ANKARA: United Nations Secretary General Ban Ki-moon on Friday joined the United States and Israel in rejecting statements by Turkish Prime Minister Recep Tayyip Erdogan who compared Zionism to fascism at a United Nations meeting aiming to promote dialogue between all faiths.
Addressing the UN Alliance of Civilizations conference in Vienna this week, Erdogan complained of prejudices against Muslims and said Islamophobia should be considered a crime against humanity ''just like Zionism, like anti-Semitism and like fascism.''
Israeli Prime Minister Benjamin Netanyahu sharply condemned the remark late Thursday calling it a ''dark and mendacious statement the likes of which we thought had passed from the world.''
In Washington, US National Security Council Spokesman Tommy Vietor said the characterisation about Zionism, the movement to establish and maintain a Jewish state, was ''offensive and wrong.''
''We encourage people of all faiths, cultures, and ideas to denounce hateful actions and to overcome the differences of our times,'' he said.
Turkey is a co-sponsor, along with Spain, of the UN initiative to promote tolerance and understanding between various religions and a UN statement said: ''If the comment about Zionism was interpreted correctly, then it was not only wrong but contradicts the very principles on which the Alliance of Civilizations is based.''
The statement said Ban ''believes it is unfortunate that such hurtful and divisive comments were uttered at a meeting being held under the theme of responsible leadership.''
US State Secretary John Kerry is expected to raise the issue when he meets with Erdogan and other Turkish leaders in Ankara on Friday.
Turkey's state-run news agency, Anadolu, reported Erdogan's remarks on Wednesday but removed the reference to ''Zionism'' in a correction sent out an hour later.

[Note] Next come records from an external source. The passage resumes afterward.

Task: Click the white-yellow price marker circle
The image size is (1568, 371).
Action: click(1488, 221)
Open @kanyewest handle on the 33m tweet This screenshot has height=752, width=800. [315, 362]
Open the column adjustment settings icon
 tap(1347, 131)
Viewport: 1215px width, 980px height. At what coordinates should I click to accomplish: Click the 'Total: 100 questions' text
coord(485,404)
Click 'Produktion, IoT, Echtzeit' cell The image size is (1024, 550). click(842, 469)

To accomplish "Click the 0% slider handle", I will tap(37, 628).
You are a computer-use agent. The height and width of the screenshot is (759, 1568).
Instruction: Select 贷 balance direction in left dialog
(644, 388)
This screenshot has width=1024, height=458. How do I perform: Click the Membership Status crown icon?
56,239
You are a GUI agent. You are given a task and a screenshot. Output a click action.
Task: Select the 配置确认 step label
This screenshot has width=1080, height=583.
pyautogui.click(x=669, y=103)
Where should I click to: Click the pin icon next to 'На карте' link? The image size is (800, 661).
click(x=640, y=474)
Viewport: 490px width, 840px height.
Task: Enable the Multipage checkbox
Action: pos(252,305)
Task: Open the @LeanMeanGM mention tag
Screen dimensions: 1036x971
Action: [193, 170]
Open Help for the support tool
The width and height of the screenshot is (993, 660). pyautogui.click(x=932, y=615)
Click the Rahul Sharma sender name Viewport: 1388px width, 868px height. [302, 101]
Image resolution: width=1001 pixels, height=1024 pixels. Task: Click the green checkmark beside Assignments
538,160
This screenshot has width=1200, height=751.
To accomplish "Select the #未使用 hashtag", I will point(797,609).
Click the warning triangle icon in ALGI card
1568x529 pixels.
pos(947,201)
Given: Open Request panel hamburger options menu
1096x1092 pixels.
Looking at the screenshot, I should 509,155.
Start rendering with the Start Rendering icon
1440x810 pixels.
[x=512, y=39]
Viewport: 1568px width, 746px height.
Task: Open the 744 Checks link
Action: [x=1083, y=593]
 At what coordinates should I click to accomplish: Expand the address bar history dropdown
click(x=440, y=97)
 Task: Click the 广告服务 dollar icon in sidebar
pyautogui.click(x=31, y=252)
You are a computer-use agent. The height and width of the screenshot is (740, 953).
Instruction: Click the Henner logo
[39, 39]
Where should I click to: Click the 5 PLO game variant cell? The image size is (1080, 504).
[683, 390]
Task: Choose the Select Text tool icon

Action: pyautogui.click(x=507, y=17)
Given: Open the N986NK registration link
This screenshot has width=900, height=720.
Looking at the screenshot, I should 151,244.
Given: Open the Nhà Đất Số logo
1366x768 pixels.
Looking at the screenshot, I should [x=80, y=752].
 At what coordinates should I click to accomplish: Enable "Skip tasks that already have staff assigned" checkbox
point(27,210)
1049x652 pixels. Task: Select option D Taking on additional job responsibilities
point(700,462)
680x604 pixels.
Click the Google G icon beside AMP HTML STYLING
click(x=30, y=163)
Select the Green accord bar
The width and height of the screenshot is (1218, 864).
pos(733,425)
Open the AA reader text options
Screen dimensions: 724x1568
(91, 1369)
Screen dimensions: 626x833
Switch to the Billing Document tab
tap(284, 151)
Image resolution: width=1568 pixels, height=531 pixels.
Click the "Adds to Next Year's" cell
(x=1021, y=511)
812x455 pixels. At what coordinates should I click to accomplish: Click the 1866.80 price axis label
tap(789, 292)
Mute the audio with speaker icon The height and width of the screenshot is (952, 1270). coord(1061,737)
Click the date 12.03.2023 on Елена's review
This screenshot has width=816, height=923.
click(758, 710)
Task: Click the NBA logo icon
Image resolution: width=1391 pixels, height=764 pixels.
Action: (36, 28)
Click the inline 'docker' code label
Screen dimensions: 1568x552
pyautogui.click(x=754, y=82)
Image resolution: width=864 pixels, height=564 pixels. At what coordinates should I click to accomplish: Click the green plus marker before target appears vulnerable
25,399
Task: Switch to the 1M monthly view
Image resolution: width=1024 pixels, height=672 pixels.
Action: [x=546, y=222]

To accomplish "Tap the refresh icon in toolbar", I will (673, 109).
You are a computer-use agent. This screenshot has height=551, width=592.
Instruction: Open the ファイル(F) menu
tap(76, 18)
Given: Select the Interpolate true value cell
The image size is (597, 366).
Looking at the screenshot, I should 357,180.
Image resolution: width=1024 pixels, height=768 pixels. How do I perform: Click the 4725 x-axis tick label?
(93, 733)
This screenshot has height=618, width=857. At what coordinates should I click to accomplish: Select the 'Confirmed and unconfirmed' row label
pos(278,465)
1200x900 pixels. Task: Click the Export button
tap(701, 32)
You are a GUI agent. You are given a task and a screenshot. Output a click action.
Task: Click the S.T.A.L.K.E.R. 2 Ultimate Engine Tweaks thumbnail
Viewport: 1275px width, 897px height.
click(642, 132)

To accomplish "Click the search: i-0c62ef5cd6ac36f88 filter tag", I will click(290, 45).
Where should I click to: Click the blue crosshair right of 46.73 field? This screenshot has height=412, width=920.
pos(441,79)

It said the correction was ''made by the source'' but gave no other explanation.
Turkey and Israel were once important allies but relations have deteriorated sharply after an Israeli raid on a Gaza-bound Turkish aid ship in 2010 which killed nine pro-Palestinian activists.
Erdogan, whose ruling party has roots in Turkey's Islamic movement, frequently criticises Israeli actions against Palestinians but rarely speaks out against Zionism. In November, he accused Israel of state terrorism and of an ''attempt at ethnic cleansing,'' a euphemism used to describe how violence can be used to force a population from an area.